At the time it wasn’t that he wanted to become a DJ or anything — it was just him listening to music while playing FIFA. “I was always into being a professional footballer instead of going out. That came afterwards,” he explains. When he was younger, Chris played for the Haarlem youth academy football team. After a year on the pitch, HFC Haarlem became defunct, and Chris went back to his former team UVS in Leiden.

“At that point, I was also getting into going out more and DJing a little bit in my friends’ back gardens and at birthday parties, you know, so that’s the funny thing. Things were slowly picking up from that point and got more serious as time went by. I joined a booking agency when I was 19. One day I had to choose between playing a football match and playing my first gig at Straf_Werk festival. I remember it like yesterday, my mum advised me that if I wanted something really badly, I should focus on one thing and give it my everything. I ended up playing the festival that day, and that was the point that I made the decision and started focusing on music 100%,” remembers Stussy.

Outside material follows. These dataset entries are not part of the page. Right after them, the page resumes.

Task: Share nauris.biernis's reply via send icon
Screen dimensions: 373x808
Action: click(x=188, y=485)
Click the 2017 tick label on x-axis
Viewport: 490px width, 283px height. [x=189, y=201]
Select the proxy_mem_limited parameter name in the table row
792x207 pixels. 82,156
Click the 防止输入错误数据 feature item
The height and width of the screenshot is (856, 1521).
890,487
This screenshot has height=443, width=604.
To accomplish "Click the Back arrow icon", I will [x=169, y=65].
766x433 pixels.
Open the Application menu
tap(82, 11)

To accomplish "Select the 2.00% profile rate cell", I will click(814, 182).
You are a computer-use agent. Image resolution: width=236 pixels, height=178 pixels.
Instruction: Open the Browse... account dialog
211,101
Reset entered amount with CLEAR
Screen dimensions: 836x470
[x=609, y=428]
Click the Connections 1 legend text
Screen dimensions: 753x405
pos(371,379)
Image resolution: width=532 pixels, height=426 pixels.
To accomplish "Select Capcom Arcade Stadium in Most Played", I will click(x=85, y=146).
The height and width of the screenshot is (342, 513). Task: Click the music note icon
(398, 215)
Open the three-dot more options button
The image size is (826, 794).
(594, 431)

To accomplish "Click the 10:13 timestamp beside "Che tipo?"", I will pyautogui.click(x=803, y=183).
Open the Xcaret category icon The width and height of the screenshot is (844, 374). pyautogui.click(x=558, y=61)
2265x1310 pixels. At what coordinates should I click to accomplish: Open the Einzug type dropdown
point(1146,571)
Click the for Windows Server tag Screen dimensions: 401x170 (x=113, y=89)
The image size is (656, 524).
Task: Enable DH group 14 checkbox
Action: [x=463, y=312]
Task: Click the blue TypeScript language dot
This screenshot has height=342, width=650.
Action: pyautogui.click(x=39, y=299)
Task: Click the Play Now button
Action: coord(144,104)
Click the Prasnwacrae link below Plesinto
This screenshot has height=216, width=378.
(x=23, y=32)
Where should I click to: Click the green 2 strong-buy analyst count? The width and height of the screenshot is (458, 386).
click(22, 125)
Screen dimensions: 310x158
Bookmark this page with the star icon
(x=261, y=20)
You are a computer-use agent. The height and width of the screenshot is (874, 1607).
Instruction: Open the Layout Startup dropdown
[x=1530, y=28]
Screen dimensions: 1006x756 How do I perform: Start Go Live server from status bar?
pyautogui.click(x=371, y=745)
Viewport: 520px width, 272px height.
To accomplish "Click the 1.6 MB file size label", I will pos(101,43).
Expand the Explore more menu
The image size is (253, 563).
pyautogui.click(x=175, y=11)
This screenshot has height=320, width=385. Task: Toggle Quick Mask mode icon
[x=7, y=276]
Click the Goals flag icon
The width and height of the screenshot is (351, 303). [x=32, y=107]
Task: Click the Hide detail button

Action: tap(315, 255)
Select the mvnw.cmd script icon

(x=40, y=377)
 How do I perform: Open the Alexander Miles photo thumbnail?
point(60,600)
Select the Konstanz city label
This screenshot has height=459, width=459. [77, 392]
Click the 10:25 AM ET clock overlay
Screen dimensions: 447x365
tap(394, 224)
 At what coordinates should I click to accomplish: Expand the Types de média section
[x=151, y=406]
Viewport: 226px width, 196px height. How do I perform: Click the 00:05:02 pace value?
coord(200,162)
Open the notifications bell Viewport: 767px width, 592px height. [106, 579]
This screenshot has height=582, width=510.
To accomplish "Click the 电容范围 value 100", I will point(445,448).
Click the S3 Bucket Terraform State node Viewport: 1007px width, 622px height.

When his team in Haarlem was prematurely liquidised, it put Chris’ dreams of being a professional footballer to the side and his focus shifted to music. It was at home in Leiden that he began his first DJ residency. “I started out there playing bars. I was a resident DJ at the beach club in Noordwijk, where I played everything,” he says. “It was a really long night of five or six hours, and I was still going to school. I could learn everything; I was playing hip-hop, which is way harder. You mix in a different way, and you learn the techniques of how to do it, you switch from a hip-hop track to a house track, and then back. You learn how to DJ because you play for five hours straight.”

The skills he developed came into good practice over the years, learning the art of the warm-up in different clubs and spaces before he eventually started being booked for peak-time. “When I enter a club and someone is opening properly... I still get goosebumps thinking about it,” he says. “Because for me it’s the most important set of the night, and when the person who is opening is doing it right, it just gives the whole night the breathing space it deserves. Every club deserves it.”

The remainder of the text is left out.